Mundurnya Reformasi Militer

Oleh-Ilham-Muhammad-Yasir-Redaktur-Eksekutif-Riau-Online.jpg
(Istimewa)

Oleh Ilham Muhammad Yasir, Redaktur Eksekutif Riau Online

RIAU ONLINE, PEKANBARU - Akhirnya, Revisi UU TNI [UU No. 34 Tahun 2004] disahkan pada Kamis, 20 Maret 2025. Namun, proses pengesahannya diliputi oleh kontroversi diberbagai sisi. 
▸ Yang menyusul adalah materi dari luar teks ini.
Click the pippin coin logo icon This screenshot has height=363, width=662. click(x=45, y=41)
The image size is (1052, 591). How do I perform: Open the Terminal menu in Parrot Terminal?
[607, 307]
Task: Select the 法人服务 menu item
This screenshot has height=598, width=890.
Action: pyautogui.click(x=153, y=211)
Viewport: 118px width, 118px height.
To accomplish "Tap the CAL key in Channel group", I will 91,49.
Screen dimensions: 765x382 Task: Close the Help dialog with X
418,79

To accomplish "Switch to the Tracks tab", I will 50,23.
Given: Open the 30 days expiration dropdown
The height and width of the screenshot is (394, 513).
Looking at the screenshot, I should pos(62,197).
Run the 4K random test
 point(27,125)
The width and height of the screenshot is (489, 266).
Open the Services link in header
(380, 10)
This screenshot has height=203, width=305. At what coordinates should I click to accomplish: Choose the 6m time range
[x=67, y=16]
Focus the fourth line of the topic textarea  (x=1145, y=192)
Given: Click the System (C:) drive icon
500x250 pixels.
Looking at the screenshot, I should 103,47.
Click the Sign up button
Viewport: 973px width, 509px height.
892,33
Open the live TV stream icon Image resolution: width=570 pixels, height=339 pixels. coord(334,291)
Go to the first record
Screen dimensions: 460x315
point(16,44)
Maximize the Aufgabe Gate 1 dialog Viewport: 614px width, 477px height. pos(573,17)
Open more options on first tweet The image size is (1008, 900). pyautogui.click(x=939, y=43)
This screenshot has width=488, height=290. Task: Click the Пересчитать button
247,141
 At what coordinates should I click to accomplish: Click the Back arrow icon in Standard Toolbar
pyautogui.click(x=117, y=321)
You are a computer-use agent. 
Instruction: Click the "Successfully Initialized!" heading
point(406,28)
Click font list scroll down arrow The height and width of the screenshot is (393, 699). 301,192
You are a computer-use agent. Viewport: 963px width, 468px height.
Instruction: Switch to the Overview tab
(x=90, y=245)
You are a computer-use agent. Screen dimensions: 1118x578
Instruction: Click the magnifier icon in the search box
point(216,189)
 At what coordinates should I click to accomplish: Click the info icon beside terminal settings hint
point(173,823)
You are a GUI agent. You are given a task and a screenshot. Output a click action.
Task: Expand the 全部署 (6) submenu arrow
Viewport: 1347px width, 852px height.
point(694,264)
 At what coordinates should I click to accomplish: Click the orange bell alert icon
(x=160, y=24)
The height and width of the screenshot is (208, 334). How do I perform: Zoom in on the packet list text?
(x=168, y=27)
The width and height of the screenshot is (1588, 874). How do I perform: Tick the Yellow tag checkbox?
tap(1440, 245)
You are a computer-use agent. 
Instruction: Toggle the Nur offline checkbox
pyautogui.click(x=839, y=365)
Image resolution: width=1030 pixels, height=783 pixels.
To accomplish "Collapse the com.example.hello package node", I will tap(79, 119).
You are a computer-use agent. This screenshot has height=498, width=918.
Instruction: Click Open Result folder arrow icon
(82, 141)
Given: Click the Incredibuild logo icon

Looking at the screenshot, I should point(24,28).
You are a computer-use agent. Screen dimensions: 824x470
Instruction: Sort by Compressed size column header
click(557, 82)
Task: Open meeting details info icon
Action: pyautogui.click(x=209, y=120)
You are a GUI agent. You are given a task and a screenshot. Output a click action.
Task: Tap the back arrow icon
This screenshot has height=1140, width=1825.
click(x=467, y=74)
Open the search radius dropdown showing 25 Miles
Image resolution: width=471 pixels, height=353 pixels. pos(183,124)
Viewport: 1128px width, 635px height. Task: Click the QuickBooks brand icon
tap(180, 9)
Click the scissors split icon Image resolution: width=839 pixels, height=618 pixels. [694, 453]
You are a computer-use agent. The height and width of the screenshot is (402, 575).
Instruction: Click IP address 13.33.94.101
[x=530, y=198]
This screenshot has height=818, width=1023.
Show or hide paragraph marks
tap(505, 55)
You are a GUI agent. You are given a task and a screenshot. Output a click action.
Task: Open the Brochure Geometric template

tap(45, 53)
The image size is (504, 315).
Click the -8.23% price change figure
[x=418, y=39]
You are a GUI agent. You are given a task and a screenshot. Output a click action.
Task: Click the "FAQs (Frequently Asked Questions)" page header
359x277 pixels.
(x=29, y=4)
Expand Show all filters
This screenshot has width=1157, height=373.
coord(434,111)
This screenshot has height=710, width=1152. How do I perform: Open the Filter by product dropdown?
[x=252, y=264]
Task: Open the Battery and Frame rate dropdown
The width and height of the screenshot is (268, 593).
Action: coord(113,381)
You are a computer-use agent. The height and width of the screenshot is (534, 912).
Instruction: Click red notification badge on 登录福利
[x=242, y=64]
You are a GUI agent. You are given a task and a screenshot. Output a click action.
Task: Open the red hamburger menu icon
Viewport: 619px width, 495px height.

Jauh sebelum revisi ini disahkan, sesuatu yang tidak biasa dalam pemerintahan Presiden Prabowo Subianto sudah tampak. Tindakan mencolok terjadi ketika Prabowo menggelar retret para menteri kabinetnya di Akademi Militer di Magelang. 

Keputusan itu sontak menimbulkan berbagai spekulasi di ruang publik. Banyak yang mencurigai bahwa ini merupakan awal dari kembalinya benih-benih militerisme dalam pemerintahan sipil.

Kecurigaan ini semakin menguat ketika empat bulan kemudian, seluruh kepala daerah yang baru dilantik kembali dikumpulkan di tempat yang sama. Kegiatan tersebut tidak memiliki ketentuan hukum yang jelas sebagai landasan pelaksanaannya.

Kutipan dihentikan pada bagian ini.